Robert F. Furchgott, an American biochemist, was the first to discover that nitric oxide (NO) serves as a signaling molecule in mammals’ circulatory systems. This discovery won him a share of the Nobel Prize in Physiology or Medicine in 1998, as well as a number of other significant medals and honors. He grew up in small towns, the son of a department store owner, where he developed an interest in nature and science. He used to adore going to the beach, marshes, and woodlands as a kid, and he was an avid bird watcher. He had no question in his mind since he was a child that he was destined to be a scientist, and his parents’ support further fueled his desires. He earned his doctorate in biochemistry from Northwestern University after graduating from the University of North Carolina at Chapel Hill with a degree in chemistry. He spent several years teaching and conducting research at Cornell and Washington Universities before joining the SUNY-Brooklyn Department of Pharmacology in 1956, where he remained for more than three decades. During his studies, he was especially interested in the mechanism of drug interaction with blood vessel receptors. He also devised a method for determining how blood arteries respond to drugs, neurotransmitters, and hormones by experimenting with rabbits.
Childhood and Adolescence
Arthur Furchgott and Pena (Sorentrue) Furchgott had Robert Francis Furchgott on June 4, 1916, in Charleston, South Carolina. His father was the owner of a department business.

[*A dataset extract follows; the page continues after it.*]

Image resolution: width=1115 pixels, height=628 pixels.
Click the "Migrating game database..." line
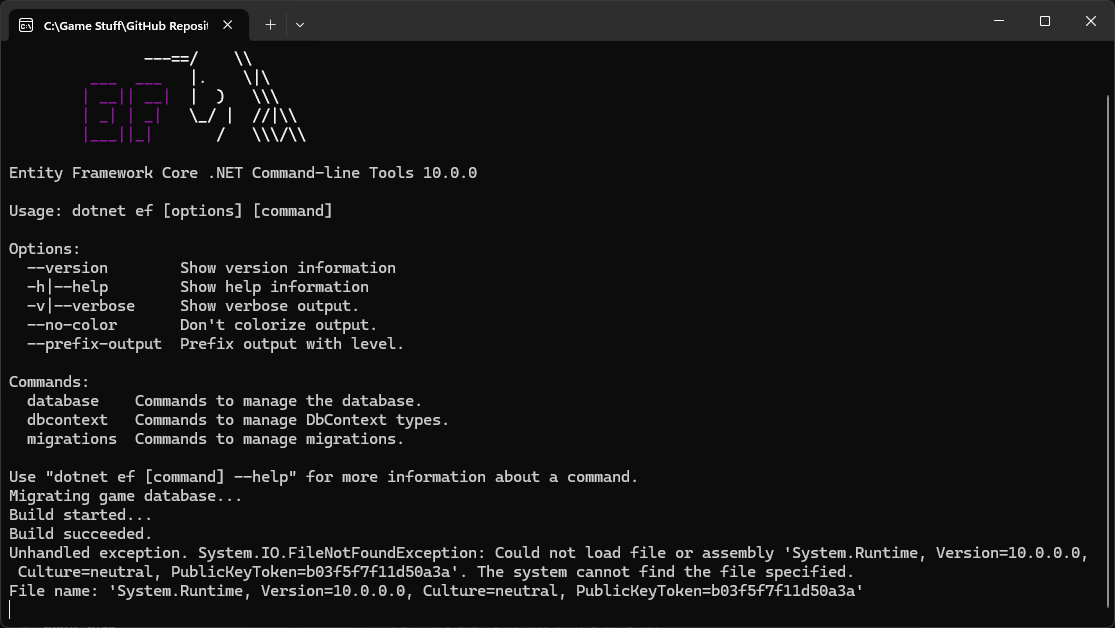coord(125,496)
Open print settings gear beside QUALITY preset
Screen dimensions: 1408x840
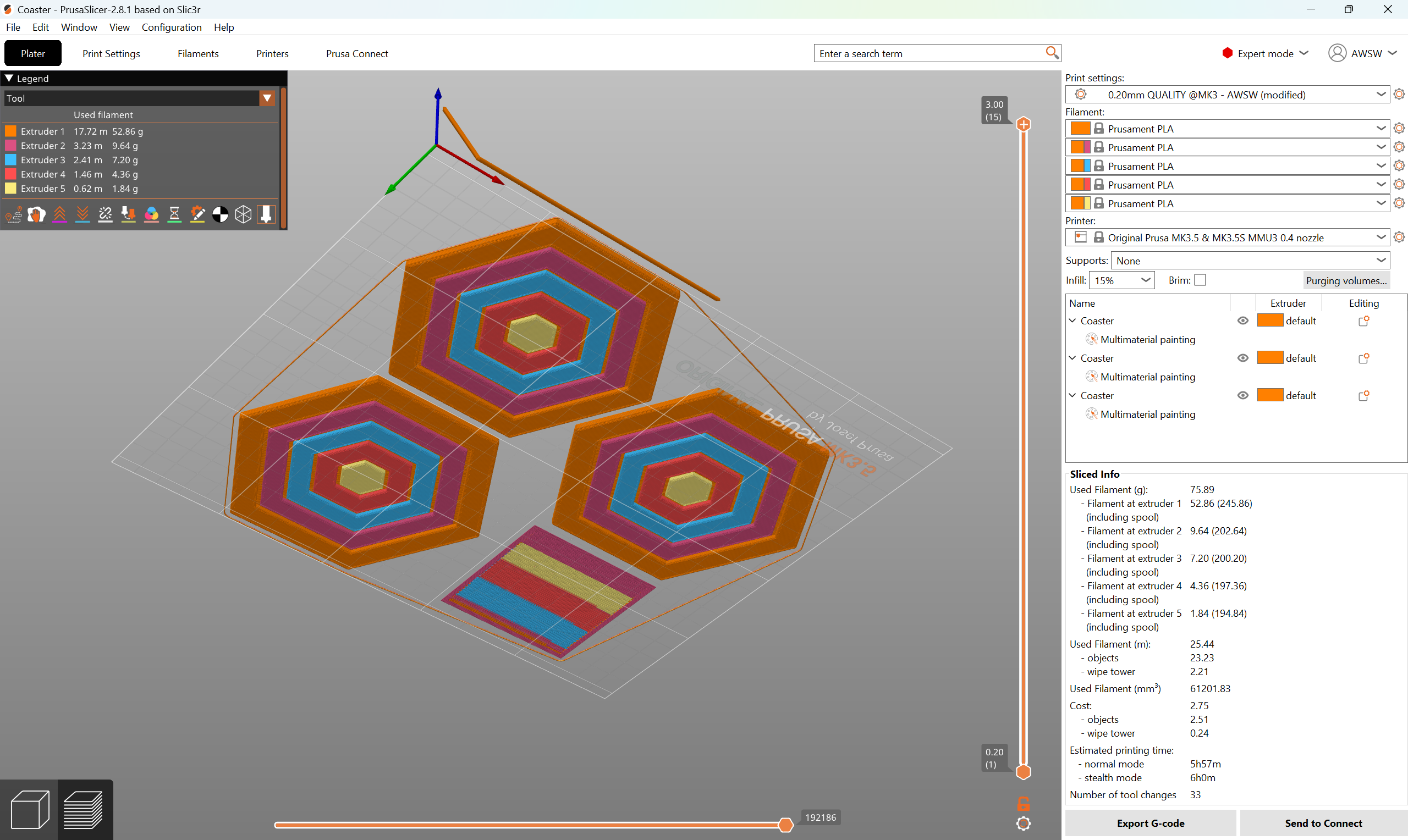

The little youngster developed an appreciation for nature as he grew up in a small town. On field trips organized by the local museum, he would frequently visit neighboring beaches, marshes, and woods. His family moved from Charleston to Orangeburg in 1929, where he attended high school.
During his high school years, he intended to pursue a career as a scientist. His parents supported him and gifted him with chemistry equipment and a small microscope. In 1933, he graduated from high school.
In 1937, he earned a bachelor’s degree in chemistry from the University of North Carolina at Chapel Hill, and in 1940, he earned a Ph.D. in biochemistry from Northwestern University.
A Career of Robert F. Furchgott
He was offered a postdoctoral position at Cornell University Medical School in New York City in the laboratory of Dr. Ephraim Shorr, an Associate Professor of Medicine at the institute, after obtaining his doctorate.
He worked and researched at Cornell from 1940 until 1949, when he moved to Washington University School of Medicine to take up an assistant professorship in pharmacology. He spent the 1950s researching the energy metabolism and function of rabbit intestinal smooth muscle, which was an exciting time for him.
From the gut, he moved on to the rabbit thoracic aorta, where he created a method for assessing how blood arteries react to drugs, neurotransmitters, and hormones. ‘Reactions of strips of rabbit aorta to epinephrine, isoproterenol, sodium nitrite, and other medicines,’ he published in 1953.
Furchgott became the chairman of the State University of New York (SUNY) College of Medicine in New York City’s new Department of Pharmacology in 1956. There, he worked on photorelaxation of blood vessels, factors influencing heart muscle contractility, peripheral adrenergic processes, and receptor theory and mechanisms, among other things.
He showed in 1980 that blood arteries widen because their linings generate a chemical that tells the smooth muscle cells in the vessels to relax. He identified the relaxing element as nitric oxide after a few years of diligent research (NO). In 1986, he gave a conference at the Mayo Clinic in Rochester to present his findings.
In 1989, he left SUNY as a professor and joined the University of Miami School of Medicine in Florida as an adjunct professor. Even after he retired, he continued his research.
Major Projects of Robert F. Furchgott
He is most known for his work with nitric oxide (NO), which led to the discovery that NO works as a signaling molecule in the mammalian circulatory system, which is considered one of the most important discoveries in cardiovascular medicine ever. His study paved the path for more research, which eventually led to the invention of Viagra, an anti-impotency medicine.
Achievements & Awards
Furchgott received numerous honors, including the Roussel-Uclaf Prize for Signal Transduction Research (1993) and the Wellcome Gold Medal from the British Pharmacological Society (1995).
The Albert Lasker Award for Basic Medical Research was given to Furchgott and Ferid Murad in 1996.
“For their discoveries concerning nitric oxide as a signaling molecule in the cardiovascular system,” Robert F. Furchgott, Louis J. Ignarro, and Ferid Murad shared the Nobel Prize in Physiology or Medicine in 1998.
Personal History and Legacy of Robert F. Furchgott
His first marriage, to Lenore Mandelbaum, took place in 1941, and he had three children with her. After more than four decades of marriage, his wife died in 1983.
Margaret Gallagher Roth was his second wife. They stayed together till she died in 2006.
Robert F. Furchgott died on May 19, 2009, at the age of 92, after a lengthy life.
Estimated Net Worth
According to online sources (Wikipedia, Google Search, Yahoo Search), Robert F Furchgott has a net worth of $ USD 5 million and earns a living as a university professor, biochemist, pharmacologist, chemist, and physician.